EMI Finally Agrees To Takeover; Terra Firma Plans Online Acceleration

Private equity group Terra Firma’s £2.4 billion ($4.8 billion) offer for London-based EMI (LON:EMI) will finally go ahead after the required number of shareholders voted in favor of the deal. After flirtation from Warner Music Group (WMG), EMI accepted the 265p-per-share ($5.17) offer in May, when it also posted an annual net loss of £288.5 million ($584 million). Only a small number of shareholders had accepted the offer while EMI awaited a counter-bid from WMG, forcing Terra Firma to push back the acceptance deadline repeatedly. But Warner finally ruled itself out last month, and today shareholder acceptances scraped through the 90 percent threshold by 0.27 percent. Release.

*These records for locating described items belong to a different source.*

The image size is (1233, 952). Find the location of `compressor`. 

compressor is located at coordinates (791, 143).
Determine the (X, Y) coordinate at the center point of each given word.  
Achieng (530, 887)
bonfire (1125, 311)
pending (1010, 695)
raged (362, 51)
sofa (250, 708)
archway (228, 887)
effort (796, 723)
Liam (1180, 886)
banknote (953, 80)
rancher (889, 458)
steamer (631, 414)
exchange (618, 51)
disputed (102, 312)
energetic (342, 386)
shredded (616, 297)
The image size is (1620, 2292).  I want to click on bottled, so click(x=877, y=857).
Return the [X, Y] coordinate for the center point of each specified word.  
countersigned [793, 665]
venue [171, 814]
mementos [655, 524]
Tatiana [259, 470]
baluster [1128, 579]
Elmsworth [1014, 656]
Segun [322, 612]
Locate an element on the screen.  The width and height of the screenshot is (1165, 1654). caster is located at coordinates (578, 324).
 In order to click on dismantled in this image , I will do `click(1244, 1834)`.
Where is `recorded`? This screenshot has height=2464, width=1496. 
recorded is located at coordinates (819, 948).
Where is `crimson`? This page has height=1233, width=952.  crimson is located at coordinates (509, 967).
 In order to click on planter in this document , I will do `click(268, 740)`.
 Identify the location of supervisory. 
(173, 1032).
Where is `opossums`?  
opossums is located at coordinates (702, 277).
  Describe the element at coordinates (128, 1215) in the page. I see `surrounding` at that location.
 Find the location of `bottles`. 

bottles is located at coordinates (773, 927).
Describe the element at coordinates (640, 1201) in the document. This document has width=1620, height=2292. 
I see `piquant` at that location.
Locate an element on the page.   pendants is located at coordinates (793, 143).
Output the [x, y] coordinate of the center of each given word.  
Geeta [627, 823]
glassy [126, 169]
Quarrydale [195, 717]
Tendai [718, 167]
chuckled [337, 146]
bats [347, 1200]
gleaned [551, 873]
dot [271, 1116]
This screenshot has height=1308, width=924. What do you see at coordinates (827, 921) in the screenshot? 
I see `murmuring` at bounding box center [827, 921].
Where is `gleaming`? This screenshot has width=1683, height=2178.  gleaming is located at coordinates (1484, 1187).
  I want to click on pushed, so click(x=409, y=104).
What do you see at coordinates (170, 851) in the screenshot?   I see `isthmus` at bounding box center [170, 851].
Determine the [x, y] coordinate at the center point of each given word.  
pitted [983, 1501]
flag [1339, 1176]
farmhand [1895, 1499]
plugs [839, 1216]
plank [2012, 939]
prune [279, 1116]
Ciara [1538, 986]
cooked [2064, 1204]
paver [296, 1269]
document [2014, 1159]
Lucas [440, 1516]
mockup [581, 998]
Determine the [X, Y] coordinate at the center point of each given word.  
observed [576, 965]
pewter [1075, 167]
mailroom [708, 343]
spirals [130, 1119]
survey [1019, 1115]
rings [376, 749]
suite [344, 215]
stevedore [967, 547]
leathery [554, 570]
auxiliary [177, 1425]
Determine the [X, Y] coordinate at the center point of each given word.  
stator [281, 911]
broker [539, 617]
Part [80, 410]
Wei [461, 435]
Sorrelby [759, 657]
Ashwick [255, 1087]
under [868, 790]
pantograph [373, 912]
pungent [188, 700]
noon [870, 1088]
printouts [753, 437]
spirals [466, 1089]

Terra Firma in May said it wants to “build on EMI’s current position as one of the world’s leading music companies and accelerate the development of its digital and online strategy”. But so far this year EMI has already staked itself out as one of the most innovative of labels in the digital space, becoming the first of the majors to drop DRM protection with a new high-quality repertoire of track downloads. EMI has underperformed rival labels, however. The deal is a “whew” moment for EMI: Citibank, backing Terra Firma, had reportedly swayed on whether to yet another extension to the latest deadline. EMI shares (LON:EMI) went up this afternoon. Now attention turns to whether the new owner will dispose of EMI’s music publishing unit (one of the options mentioned earlier) to improve the label’s profitability — and to the new owner’s take on current management.